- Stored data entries
---*---

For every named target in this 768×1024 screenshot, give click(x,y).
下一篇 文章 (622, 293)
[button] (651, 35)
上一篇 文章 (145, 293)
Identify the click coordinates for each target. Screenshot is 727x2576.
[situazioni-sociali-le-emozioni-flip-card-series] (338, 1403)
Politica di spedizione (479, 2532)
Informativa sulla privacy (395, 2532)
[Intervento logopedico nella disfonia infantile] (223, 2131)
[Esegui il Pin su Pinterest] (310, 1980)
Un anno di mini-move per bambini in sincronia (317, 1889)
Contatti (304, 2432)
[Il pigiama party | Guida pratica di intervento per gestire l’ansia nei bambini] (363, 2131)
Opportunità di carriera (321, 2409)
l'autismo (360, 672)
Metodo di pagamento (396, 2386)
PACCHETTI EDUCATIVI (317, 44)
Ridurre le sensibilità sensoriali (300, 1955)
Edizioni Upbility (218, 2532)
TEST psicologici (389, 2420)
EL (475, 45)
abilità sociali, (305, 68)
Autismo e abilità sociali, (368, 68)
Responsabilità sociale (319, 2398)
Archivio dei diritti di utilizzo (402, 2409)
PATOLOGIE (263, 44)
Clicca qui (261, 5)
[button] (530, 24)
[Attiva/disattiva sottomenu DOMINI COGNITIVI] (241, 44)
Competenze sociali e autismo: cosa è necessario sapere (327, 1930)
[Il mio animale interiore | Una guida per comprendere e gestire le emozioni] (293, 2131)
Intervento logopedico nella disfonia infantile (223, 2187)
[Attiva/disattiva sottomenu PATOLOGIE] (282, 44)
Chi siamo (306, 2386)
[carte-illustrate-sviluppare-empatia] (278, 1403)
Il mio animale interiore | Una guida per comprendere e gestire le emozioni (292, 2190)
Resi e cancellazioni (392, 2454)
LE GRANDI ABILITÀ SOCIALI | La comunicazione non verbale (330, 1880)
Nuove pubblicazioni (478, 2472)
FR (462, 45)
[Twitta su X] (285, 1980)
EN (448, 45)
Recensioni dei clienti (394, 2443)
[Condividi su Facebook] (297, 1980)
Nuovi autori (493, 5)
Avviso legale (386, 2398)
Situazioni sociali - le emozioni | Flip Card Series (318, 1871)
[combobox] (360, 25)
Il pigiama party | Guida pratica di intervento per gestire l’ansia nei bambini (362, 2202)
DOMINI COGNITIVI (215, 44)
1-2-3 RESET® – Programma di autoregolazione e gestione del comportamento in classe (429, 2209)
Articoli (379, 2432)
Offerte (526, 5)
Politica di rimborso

---*---

- What is being asked
Please copy the lines in the records above between the one holding "[Attiva/disattiva sottomenu DOMINI" and the one holding "emozioni (292, 2190)", inclusive, exactly and with no other line.

- Your solution
[Attiva/disattiva sottomenu DOMINI COGNITIVI] (241, 44)
Competenze sociali e autismo: cosa è necessario sapere (327, 1930)
[Il mio animale interiore | Una guida per comprendere e gestire le emozioni] (293, 2131)
Intervento logopedico nella disfonia infantile (223, 2187)
[Attiva/disattiva sottomenu PATOLOGIE] (282, 44)
Chi siamo (306, 2386)
[carte-illustrate-sviluppare-empatia] (278, 1403)
Il mio animale interiore | Una guida per comprendere e gestire le emozioni (292, 2190)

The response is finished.